Die Ausstellung wolle abseits von Grenzklischees wie Mauern und Flüchtlingsbooten zeigen, wie Grenzen auch das Innere von Gesellschaften durchziehen. Entstanden ist die Schau, die bis Februar 2020 zu sehen ist, in Zusammenarbeit mit dem Jüdischen Museum Hohenems im österreichischen Vorarlberg.

Zwischen Erlaubtem und Unerlaubtem

Der Ort an der Schweizer Grenze sei 1938 ein "Hauptfluchtbrennpunkt" für Juden aus Deutschland gewesen, die von hier ans andere Rheinufer zu gelangen versuchten, erklärte der Hohenemser Museumsdirektor Hanno Loewy. Eigens für die Ausstellung habe der Fotograf Arno Gisinger das Werk "Schuss/Gegenschuss" geschaffen, das den Grenzfluss samt Grenzstein als Schwarz-Weiß-Negativ zeigt. Weitere zwölf Fotoserien, Videos und Objektinstallationen zeitgenössischer Künstlerinnen und Künstler thematisieren Grenzen zwischen Staaten wie den USA und Mexiko, aber auch Grenzen zwischen öffentlichem und privatem Raum, zwischen Erlaubtem und Unerlaubtem.

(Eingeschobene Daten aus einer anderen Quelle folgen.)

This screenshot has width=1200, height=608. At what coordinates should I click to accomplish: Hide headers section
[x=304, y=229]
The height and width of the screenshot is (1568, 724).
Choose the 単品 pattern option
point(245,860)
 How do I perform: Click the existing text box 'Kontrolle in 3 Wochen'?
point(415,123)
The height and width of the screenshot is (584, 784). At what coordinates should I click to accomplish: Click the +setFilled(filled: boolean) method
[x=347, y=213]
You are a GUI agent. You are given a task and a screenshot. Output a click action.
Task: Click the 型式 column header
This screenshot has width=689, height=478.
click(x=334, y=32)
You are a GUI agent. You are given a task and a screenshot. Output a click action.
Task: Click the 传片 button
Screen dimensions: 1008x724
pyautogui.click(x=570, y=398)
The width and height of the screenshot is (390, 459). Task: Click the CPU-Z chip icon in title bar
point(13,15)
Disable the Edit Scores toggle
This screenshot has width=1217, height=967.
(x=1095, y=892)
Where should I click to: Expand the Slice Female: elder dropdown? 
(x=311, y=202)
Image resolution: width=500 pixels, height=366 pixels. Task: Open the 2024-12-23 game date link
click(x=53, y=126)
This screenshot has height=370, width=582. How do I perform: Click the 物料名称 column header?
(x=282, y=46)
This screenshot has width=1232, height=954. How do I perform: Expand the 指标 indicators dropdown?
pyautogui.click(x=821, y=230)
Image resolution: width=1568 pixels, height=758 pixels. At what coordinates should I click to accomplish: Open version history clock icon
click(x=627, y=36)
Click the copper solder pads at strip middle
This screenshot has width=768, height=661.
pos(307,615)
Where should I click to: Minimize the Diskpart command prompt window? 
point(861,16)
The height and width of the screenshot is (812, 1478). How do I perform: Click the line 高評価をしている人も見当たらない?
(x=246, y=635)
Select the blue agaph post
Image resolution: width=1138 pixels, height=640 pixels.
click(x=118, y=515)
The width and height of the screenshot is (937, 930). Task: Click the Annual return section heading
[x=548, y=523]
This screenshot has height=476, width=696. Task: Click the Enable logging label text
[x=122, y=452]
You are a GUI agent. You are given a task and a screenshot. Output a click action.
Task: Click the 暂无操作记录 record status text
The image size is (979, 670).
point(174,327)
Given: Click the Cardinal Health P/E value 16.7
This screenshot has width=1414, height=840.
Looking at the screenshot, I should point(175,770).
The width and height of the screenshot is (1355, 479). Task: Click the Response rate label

Kurator Levin erklärte, der Titel der Ausstellung verweise zudem auf die ausgrenzende Wirkung, die Sprache haben könne. Mit dem Wort "Schibbolet" entlarven im alttestamentarischen "Buch der Richter" die siegreichen Grenzposten von Gilead ihre Feinde aus Efraim, die versuchen, über den Fluss Jordan zu fliehen. Wissend, dass die Unterlegenen das "Sch" nicht sprechen können, wird der Befehl "Sag Schibbolet!" zum Todesurteil für jene, die mit einem "Sibbolet" antworten. "So wird das elementare Kommunikationsmittel Sprache zur Grenze, die jeder von uns im Mund trägt", erklärte Levin.